The beam swept directly over his chest. For a standard Level 5 hunter, the Appraisal Stone should have triggered a UI overlay, displaying Soran’s name, level, and his status as a Condemned. It should have turned red, signaling a hostile entity.
The crystal face of the stone flashed a dull, static grey.
> [SYSTEM LOG: DEBUG]
> External Query detected: Appraisal (Grade D).
> Targeting Coordinate: [X: 442, Y: 112, Z: 05].
> Result: Entity Not Found. Return Code: 404.
> Note: Target 'Soran' possesses -10.0 System Affinity. Address out of bounds.
"Dammit," the first scavenger hissed. He shook the device, the crystal rattling in its casing. "The Stone is glitching again. I’m getting a null-grey reading."

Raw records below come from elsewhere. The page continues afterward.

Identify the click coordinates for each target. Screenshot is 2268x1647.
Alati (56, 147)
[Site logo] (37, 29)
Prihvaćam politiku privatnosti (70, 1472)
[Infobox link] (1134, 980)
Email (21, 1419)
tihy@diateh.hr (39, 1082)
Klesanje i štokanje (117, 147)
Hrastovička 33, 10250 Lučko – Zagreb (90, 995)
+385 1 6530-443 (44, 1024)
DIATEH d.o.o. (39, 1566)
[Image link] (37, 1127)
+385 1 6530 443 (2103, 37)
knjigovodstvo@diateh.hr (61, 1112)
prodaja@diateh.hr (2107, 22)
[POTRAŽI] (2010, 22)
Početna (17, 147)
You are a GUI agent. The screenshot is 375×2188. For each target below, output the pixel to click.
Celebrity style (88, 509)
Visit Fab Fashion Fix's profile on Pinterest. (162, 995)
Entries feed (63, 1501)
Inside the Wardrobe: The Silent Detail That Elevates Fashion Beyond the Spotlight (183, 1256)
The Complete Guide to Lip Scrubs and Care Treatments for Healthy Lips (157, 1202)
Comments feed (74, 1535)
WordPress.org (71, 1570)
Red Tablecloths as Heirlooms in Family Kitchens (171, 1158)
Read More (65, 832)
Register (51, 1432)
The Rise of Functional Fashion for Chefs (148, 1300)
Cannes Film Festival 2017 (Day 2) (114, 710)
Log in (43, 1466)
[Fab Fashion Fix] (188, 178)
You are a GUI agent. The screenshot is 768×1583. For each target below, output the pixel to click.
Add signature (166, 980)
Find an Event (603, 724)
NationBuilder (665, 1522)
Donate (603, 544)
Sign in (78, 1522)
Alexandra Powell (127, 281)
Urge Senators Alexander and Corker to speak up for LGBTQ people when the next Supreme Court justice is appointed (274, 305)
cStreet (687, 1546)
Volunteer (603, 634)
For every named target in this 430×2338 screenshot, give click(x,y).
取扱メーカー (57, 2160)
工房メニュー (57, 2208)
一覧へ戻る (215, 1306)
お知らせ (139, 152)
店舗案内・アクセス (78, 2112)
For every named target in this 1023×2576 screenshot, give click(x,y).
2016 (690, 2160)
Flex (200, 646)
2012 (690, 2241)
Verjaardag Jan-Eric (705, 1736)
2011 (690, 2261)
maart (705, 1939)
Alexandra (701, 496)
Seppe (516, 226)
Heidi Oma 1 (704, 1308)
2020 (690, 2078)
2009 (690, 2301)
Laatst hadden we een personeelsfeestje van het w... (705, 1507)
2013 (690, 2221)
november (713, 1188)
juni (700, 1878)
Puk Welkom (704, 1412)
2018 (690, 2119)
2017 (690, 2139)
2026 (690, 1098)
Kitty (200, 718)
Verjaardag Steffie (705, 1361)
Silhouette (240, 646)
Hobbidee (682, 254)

"Let me see that," the Level 8 scavenger said, his boots crunching closer. He snatched the device. The beam passed over Soran’s position again, lingering on the space where his heart was beating.
The device remained grey.
"The calibration is off," the leader muttered, his voice thick with irritation. "This sector is too unstable. The background noise from the dungeon leak is drowning out the sensor. Let's move toward the inner circle. There’s no point wasting charges on a dead zone."
They turned away. The vibration of their boots grew fainter as they moved South-West.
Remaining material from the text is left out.